Alors que son cousin Louis Philippe d'Orléans a été proclamé
roi des Français, il sait qu'il ne reverra plus son pays. Mais, avec
sa dignité et son sens coutumier de l'humour, le vieux souverain (il
aura bientôt soixante treize ans) garde la tête haute, même aux heures
les plus sombres.
Charles X a toujours été superstitieux. Pendant
les jours noirs de Rambouillet, entre les journées révolutionnaires
des Trois Glorieuses des 27, 28 et 29 juillet 1830, et son abdication, le 2
août, il a consulté un voyant, Thomas Martin. Ce dernier lui a
prédit qu'il ne remonterait pas sur le trône de France, que, comme
son fils, le duc d'Angoulême, il quitterait la France pour toujours et
que son petit-fils, le jeune duc Henri de Bordeaux, ne régnerait jamais.
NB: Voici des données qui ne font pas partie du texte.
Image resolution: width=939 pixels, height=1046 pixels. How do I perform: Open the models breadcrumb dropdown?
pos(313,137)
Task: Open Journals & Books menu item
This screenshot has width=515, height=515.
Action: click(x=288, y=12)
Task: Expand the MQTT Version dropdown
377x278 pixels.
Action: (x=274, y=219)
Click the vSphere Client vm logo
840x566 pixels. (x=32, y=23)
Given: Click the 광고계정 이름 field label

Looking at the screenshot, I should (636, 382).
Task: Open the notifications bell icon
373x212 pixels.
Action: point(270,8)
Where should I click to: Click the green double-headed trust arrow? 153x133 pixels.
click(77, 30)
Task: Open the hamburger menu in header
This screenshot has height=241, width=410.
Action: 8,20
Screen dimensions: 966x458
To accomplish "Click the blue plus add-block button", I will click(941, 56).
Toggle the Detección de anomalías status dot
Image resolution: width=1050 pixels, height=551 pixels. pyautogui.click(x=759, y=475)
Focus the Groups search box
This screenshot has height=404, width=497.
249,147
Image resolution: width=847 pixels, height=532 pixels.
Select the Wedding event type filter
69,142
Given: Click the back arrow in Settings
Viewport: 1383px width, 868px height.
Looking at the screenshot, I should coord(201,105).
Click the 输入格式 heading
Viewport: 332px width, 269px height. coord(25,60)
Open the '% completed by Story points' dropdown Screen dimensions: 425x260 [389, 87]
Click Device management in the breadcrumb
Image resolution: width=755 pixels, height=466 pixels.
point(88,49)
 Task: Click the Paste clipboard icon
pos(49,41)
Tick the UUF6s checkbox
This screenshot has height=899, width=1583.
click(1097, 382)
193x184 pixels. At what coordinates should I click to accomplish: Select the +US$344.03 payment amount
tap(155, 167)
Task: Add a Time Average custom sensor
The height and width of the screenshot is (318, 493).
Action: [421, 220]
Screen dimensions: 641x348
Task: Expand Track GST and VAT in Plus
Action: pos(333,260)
Le visionnaire avait raison. Le 3 août, le roi déchu a quitté
Rambouillet pour Cherbourg. Le 16 août, il s'est embarqué pour
l'Angleterre, la première étape d'un long exil.
Pour compléter la maigre rente de la Nation Française, Charles
X récupère 200 000 francs, qui ont été déposés
dans les banques anglaises. Cet en-cas substantiel a été laissé
là par feu Louis XVIII, en 1814, au temps du premier exil des deux frères
de Louis XVI, après la Révolution. Munis de ce viatique, les Bourbons,
avec la Maison du Roi (une quarantaine de personnes au total) ont trouvé
refuge au château féodal de Lulworth, près de Plymouth.
L'ancienne forteresse n'offre qu'un confort spartiate au roi, au duc et à
la duchesse d'Angoulême, à la duchesse de Berry et à ses
deux enfants, Henri et Louise Marie. Charles X qui a repris son ancien titre
de comte de Ponthieu, la qualifie de "Bastille". Mais il en apprécie
néanmoins le cadre boisé et goûte particulièrement
les promenades au bord de la mer.
Avec la venue de l'automne, il devient impossible d'habiter
Lulworth. Les jours de pluie, le château prend l'eau de toutes parts et
l'on ne peut s'y déplacer sans un parapluie. Le roi Georges IV d'Angleterre
et son Gouvernement offrent aux Bourbons de s'installer en Ecosse, à
Holyrood, près d'Edimbourg, où Charles X a séjourné
lors de son premier exil. La famille royale y est chaleureusement accueillie
par la population locale et y trouve enfin un refuge convenable.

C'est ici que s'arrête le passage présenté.